For Chavez, regaining control of the oil company is of the utmost importance. After failing to break the strike by military means or by sacking striking workers, he has resorted to other techniques. In late December he announced that thousands of Brazilian oil workers had been drafted in to bring output back up to near pre-strike levels. Critics said that production had actually fallen to around 200,000 b/d and the imported labour was not a success.
A new tactic was revealed in early January. Oil Minister Rafael Ramirez announced that PDV was to be split into two companies representing its eastern and western operations. Chavez, with typical panache, proclaimed himself ‘oil commander’ and said the changes would create a new and patriotic oil company.
‘This would seem to be a Chavez political manoeuvre,’ says Petroleum Intelligence Weekly editor Peter Kemp. ‘He is suggesting a massive restructuring ostensibly to make the company more nimble. I think this is a transparent move to get rid of the white-collar technocrats at PDV who oppose his Bolivarian politics.’
But even if PDV remains unified and the strike ends, analysts say it will take months to restore Venezuelan production capacity – variously put as between 3 million-4 million b/d. Capacity is a hot topic at PDV, where executives have often complained that funnelling oil money into the economy has denied PDV the investment it needs to maintain and expand production facilities.
‘Nobody knows what the situation really is,’ says Kemp. ‘Investment upstream has stalled over the past three years and many oil facilities were closed perfunctorily when PDV went on strike and have not been properly managed since. That could mean they have been damaged.’
OPEC’s eye will remain on Venezuela in the hope that Chavez survives.
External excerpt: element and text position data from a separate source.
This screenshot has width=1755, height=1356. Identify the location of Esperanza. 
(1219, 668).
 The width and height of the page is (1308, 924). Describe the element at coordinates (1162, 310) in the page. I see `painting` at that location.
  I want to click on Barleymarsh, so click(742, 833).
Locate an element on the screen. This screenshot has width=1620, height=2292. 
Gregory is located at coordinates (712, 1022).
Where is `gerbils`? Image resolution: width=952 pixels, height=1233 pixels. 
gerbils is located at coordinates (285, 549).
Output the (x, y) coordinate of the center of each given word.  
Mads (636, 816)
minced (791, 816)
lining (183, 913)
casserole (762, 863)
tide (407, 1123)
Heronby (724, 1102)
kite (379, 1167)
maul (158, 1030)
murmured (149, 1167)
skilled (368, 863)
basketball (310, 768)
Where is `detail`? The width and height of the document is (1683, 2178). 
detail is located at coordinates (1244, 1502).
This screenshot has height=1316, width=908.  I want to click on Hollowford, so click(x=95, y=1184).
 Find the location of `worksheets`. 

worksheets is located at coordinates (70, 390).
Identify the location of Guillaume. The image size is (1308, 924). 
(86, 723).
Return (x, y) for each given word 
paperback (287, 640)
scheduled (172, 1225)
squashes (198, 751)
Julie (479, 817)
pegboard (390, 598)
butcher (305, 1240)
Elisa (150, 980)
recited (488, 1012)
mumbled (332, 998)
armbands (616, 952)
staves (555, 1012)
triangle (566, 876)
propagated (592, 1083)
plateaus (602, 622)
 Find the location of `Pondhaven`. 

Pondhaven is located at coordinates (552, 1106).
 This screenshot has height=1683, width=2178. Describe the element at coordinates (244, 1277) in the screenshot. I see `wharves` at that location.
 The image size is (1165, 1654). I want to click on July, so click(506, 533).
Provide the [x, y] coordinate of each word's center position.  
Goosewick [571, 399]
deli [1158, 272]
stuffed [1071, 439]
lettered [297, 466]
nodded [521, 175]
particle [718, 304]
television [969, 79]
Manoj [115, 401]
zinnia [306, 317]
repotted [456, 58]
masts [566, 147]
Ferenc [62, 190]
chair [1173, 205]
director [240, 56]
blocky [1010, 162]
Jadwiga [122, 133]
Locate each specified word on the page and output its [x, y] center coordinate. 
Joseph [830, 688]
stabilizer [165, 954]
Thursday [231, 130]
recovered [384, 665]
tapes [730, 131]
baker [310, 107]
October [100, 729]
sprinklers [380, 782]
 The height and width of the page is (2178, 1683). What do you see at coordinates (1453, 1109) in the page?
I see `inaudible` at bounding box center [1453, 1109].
Without the flamboyant ex-paratrooper, Venezuelan oil policy is likely to revert to the high production position of old, driving down prices and creating more discord in OPEC. However, a new oil policy would be tempered by two emerging developments: Venezuela’s newly reduced capacity; and Caracas’ need for cash once the crisis is passed.
In the interim, other OPEC members can relish the high prices and extra leeway on quota discipline afforded them by the PDV strike. This crisis has proved itself more important to oil markets than the one unfolding in the Gulf, with Chavez taking over from Iraqi President Saddam Hussein as the joker in OPEC’s pack. Like the Iraqi leader, Chavez fights well from a corner – something he proved last April. No elections are scheduled in Venezuela until 2006 and the constitution will not allow them to be brought forward.
Efforts to negotiate an end to the crisis have now been sheepishly joined by the US, whose tacit support of the April coup left it standing red faced on the sidelines. In mid January, it announced a new initiative to end the strike involving a constitutional amendment to allow fresh elections. It remains to be seen, however, whether Washington can deal more effectively with the joker of Caracas than it has with the knave of Baghdad.